Archives of Support Questions (Read Only)

akash_sabarad · ‎06-08-2017

Hi I have a flow file like:

server|list|number|3|abc|xyz|pqr|2015-06-06 13:00:00 , here records are separated by pipe character.

In the above record, we see there a number 2 and it is followed by abc and xyz.

My requirement is, I want to split the above flow file into files based on the number, my output should look like below:

server|list|number|abc|2015-06-06 13:00:00

server|list|number|xyz|2015-06-06 13:00:00

server|list|number|pqr|2015-06-06 13:00:00

I have come to a stage wherein I have converted above flow file in JSON and split the json file and I have captured abc|xyz|pqr in one attribute, I request help on how I can split them further into Individual records in Nifi so that I can insert them in HBase.

mburgess · ‎06-08-2017

For this kind of custom logic, it is probably possible to use some combination of standard processors, but that might result in an overcomplicated and brittle flow.
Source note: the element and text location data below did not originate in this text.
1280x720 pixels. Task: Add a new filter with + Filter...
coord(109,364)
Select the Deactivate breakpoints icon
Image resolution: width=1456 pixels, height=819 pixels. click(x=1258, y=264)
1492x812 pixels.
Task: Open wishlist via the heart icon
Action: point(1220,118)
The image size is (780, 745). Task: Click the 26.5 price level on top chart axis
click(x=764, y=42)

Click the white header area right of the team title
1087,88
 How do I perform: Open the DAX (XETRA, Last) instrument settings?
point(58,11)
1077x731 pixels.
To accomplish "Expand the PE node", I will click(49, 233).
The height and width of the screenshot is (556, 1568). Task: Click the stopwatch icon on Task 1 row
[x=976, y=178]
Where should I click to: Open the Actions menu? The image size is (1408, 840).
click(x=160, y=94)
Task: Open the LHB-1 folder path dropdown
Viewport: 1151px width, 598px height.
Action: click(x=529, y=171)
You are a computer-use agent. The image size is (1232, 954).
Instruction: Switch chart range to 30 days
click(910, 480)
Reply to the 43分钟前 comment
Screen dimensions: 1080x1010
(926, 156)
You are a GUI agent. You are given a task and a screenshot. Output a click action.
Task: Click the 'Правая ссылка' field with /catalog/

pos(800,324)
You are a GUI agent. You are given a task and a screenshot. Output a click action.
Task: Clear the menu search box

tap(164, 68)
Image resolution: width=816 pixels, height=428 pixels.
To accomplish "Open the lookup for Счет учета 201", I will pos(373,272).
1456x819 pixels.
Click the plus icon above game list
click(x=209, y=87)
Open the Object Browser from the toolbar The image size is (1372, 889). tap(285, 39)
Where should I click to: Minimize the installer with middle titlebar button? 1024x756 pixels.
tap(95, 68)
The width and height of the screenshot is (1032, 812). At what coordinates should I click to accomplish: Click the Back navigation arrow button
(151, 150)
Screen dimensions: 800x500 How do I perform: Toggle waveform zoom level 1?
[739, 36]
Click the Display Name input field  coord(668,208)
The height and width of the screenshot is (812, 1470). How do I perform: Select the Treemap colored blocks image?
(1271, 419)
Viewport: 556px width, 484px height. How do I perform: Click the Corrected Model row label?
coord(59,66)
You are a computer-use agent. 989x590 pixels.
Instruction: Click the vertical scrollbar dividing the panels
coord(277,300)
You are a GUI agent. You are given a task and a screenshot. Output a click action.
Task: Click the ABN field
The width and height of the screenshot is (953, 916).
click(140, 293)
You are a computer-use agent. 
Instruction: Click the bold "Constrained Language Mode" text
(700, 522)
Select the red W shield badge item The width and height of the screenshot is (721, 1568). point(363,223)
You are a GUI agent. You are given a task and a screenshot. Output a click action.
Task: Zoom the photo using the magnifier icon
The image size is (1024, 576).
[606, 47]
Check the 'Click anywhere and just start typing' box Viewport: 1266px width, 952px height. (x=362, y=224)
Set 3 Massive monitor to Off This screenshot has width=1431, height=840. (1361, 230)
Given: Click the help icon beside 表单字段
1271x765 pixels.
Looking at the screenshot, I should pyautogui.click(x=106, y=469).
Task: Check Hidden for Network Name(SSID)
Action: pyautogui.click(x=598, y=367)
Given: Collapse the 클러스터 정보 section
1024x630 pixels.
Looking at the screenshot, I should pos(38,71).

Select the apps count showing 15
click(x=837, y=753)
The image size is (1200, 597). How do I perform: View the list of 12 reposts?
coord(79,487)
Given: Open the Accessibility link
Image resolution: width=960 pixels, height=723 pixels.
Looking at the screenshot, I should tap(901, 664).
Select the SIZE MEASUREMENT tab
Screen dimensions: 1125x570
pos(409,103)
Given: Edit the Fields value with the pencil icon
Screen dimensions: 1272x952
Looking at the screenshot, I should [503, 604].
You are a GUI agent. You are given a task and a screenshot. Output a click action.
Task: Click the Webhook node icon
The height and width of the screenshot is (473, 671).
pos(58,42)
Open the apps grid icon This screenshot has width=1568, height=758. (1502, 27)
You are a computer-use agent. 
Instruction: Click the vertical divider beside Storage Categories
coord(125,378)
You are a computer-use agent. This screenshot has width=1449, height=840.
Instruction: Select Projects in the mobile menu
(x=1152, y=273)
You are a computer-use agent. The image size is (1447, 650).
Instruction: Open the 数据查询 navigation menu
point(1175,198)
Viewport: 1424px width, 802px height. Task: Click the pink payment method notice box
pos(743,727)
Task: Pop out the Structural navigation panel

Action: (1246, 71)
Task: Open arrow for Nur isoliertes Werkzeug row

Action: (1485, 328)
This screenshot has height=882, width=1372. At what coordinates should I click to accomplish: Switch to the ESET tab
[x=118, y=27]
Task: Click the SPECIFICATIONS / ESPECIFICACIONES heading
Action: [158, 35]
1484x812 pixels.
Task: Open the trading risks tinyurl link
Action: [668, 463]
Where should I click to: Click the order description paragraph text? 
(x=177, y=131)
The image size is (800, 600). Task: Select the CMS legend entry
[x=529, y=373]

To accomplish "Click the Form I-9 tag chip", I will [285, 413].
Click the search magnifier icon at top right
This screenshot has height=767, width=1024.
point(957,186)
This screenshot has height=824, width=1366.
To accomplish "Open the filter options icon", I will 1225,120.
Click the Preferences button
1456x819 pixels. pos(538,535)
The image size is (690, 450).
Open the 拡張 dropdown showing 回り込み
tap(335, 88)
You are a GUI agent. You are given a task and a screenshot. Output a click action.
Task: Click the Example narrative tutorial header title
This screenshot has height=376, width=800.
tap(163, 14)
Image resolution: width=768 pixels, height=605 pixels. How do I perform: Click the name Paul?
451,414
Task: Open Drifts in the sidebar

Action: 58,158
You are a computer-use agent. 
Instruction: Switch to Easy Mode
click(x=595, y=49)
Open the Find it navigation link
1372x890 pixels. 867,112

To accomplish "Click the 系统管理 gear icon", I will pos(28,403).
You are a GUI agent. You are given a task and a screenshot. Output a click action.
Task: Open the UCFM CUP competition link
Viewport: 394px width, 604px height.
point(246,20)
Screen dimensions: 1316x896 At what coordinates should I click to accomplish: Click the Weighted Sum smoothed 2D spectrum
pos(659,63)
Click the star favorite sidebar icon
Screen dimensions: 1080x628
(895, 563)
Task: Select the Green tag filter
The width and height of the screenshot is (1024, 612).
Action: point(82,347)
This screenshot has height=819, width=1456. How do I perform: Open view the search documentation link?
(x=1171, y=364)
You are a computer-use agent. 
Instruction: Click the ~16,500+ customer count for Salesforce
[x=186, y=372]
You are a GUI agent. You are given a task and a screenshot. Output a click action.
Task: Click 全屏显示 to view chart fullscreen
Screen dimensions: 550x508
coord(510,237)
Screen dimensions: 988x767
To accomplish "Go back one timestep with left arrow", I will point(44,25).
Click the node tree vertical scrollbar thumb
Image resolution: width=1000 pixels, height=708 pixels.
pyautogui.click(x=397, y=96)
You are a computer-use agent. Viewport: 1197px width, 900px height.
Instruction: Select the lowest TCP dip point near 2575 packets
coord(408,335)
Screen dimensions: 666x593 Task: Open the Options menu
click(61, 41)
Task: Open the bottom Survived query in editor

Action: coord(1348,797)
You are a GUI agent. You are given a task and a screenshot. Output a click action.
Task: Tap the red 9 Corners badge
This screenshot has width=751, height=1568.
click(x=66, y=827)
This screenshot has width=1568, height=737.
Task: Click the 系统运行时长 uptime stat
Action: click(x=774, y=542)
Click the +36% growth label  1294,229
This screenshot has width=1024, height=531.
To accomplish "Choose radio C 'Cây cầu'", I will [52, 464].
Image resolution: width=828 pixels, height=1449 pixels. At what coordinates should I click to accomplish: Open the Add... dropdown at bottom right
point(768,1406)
An alternative is to use a scripting processor such as ExecuteScript or InvokeScriptedProcessor, although that requires knowledge of a scripting language such as Groovy, Javascript, Jython, JRuby, Clojure, or Lua, and also the NiFi Java API. Here is an example Groovy script for ExecuteScript that takes your original input and generates the specified flow files from it:

import java.nio.charset.StandardCharsets
def flowFile = session.get()
if(!flowFile) return
def flowFiles = [] as List<FlowFile>
def inputStream = session.read(flowFile)
inputStream.eachLine { line ->
   s = line.tokenize('|')
   def prefix = s[0..2]
   def numRecords = Integer.parseInt(s[3])
   def leftoverFieldsIndex = 4 + numRecords
   (4..leftoverFieldsIndex-1).each { i ->
      def newFlowFile = session.create(flowFile)
      newFlowFile = session.write(newFlowFile, { outputStream -> 
         outputStream.write( (prefix + s[i] + s[leftoverFieldsIndex..-1]).join('|').getBytes(StandardCharsets.UTF_8) )
      } as OutputStreamCallback)
      flowFiles << newFlowFile
   }
}
session.transfer(flowFiles, REL_SUCCESS)
session.remove(flowFile)

This script extracts the number of fields to follow, then for each of those fields, it creates a flow file containing the "prefix" fields, the current field value, and the "postfix" fields as you described above.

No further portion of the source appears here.